>> START Given entries

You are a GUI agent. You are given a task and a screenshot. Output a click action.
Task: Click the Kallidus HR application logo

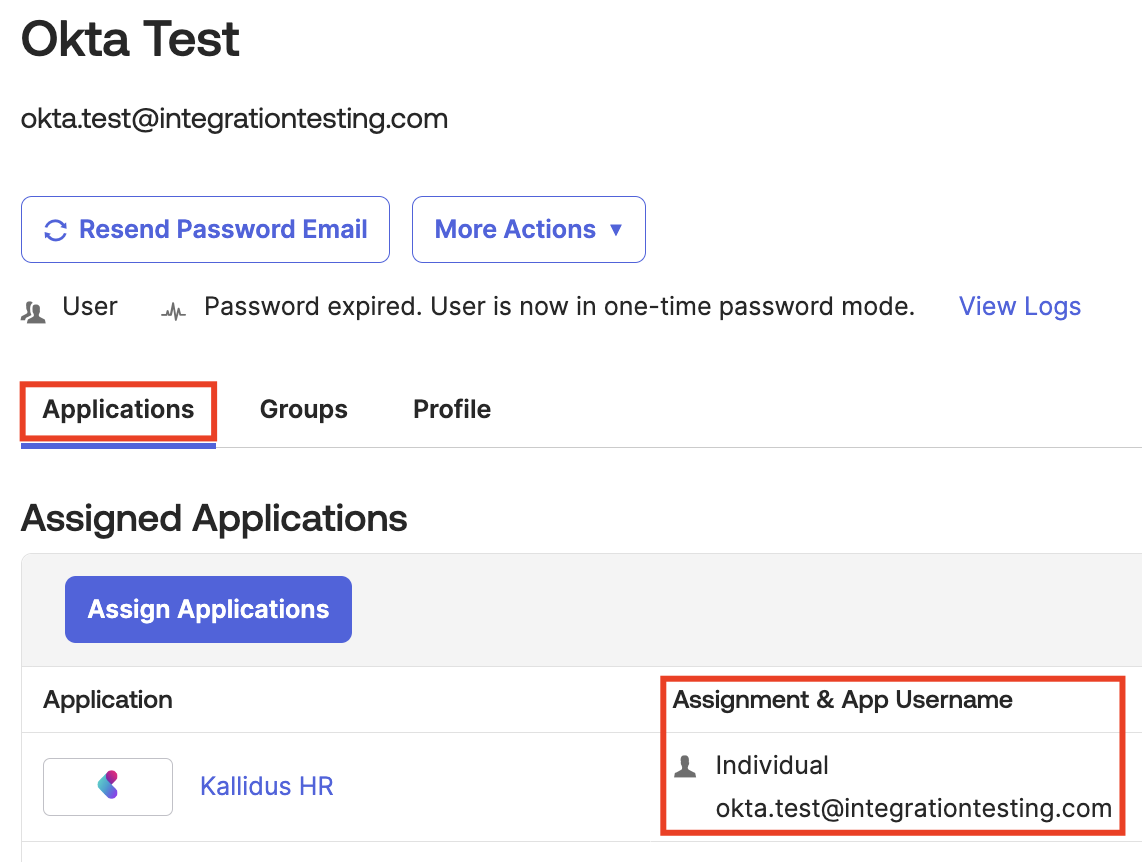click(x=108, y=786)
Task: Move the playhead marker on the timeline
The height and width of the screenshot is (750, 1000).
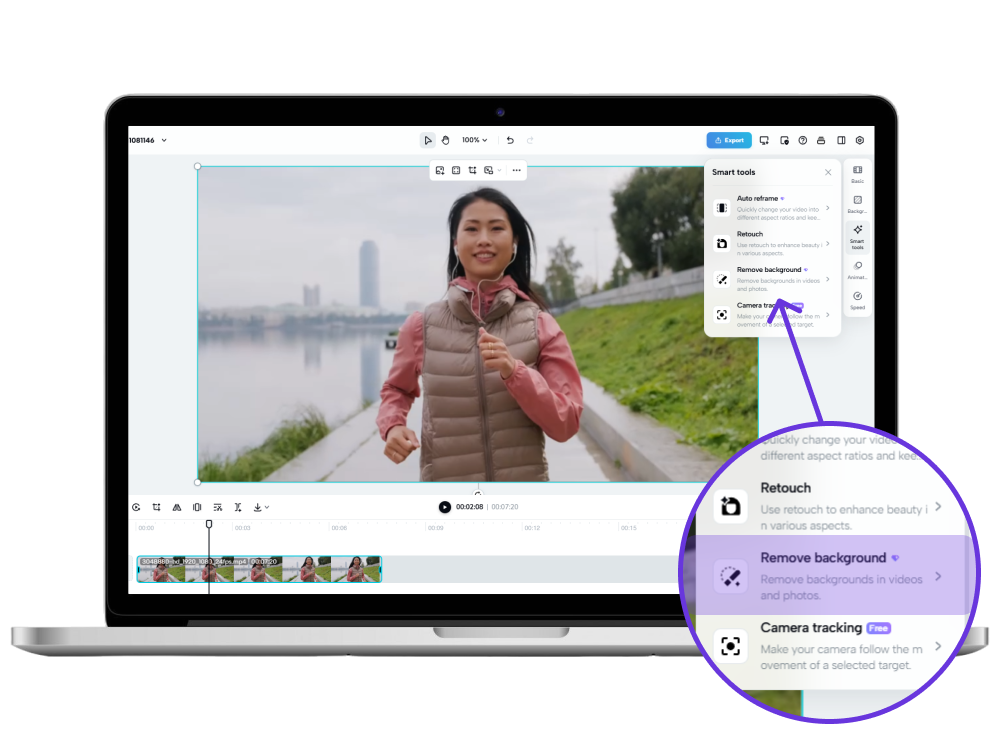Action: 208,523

>> END Given entries
>> START Given entries

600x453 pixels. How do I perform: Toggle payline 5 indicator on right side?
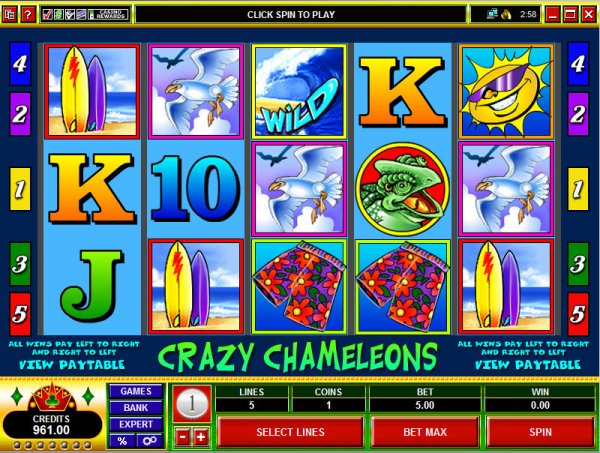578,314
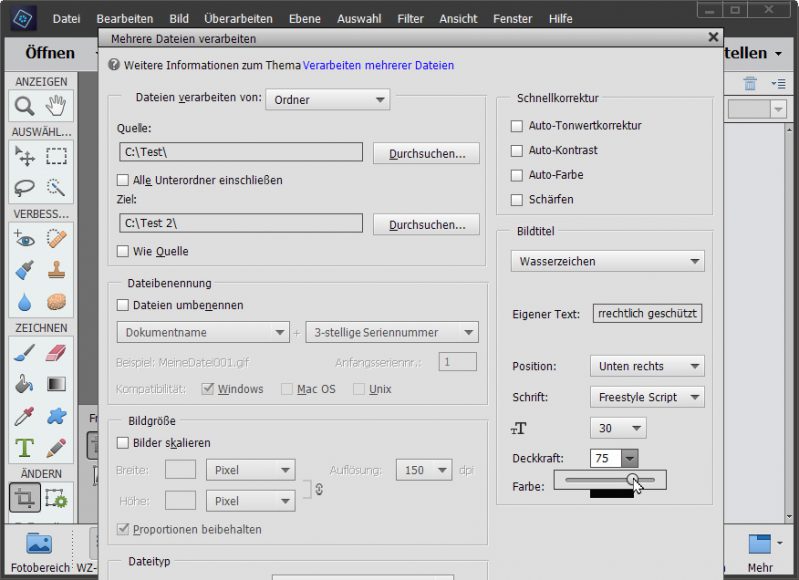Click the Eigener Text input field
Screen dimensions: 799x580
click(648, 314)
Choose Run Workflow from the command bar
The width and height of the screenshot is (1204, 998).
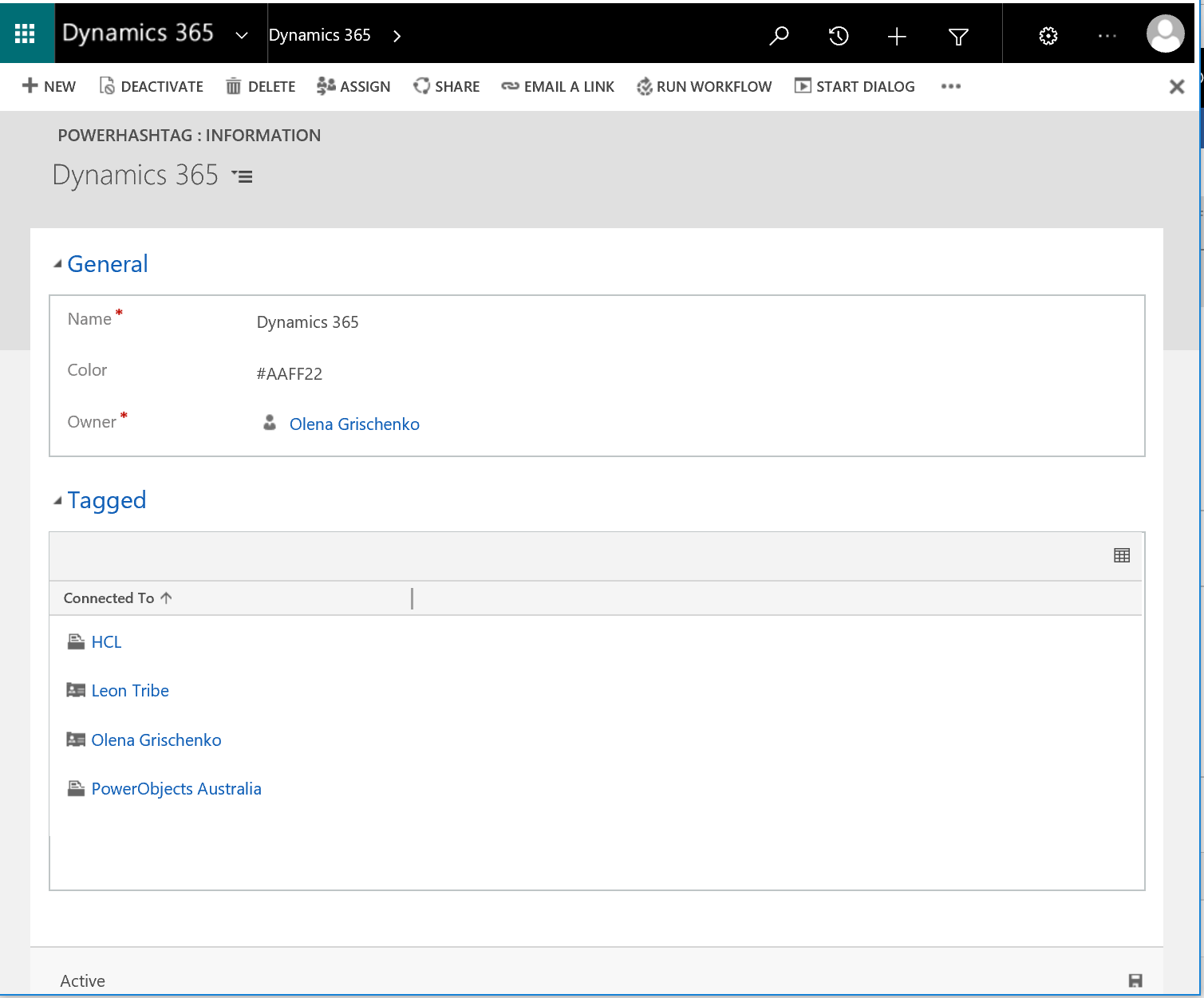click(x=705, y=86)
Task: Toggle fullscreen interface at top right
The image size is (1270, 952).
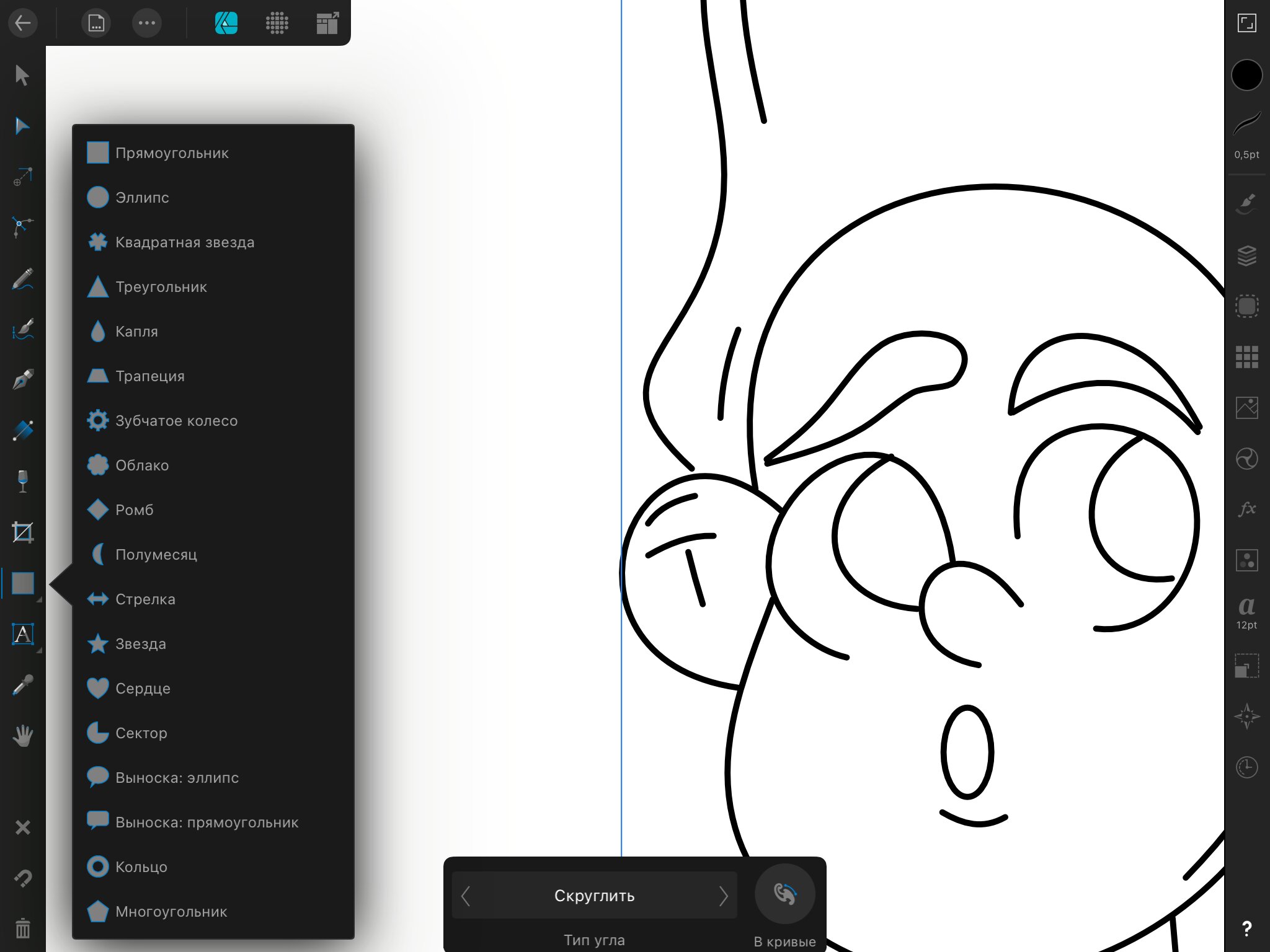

>> END Given entries

Update the rows starting at the line that contains "You are a GUI" and ending at the line that contains "Action: 208,523" by replacing "playhead" with "scrubber" and leaving everything else unchanged. Omit the pictures from the answer.

**Complete output:**
You are a GUI agent. You are given a task and a screenshot. Output a click action.
Task: Click the Kallidus HR application logo

click(x=108, y=786)
Task: Move the scrubber marker on the timeline
The height and width of the screenshot is (750, 1000).
Action: 208,523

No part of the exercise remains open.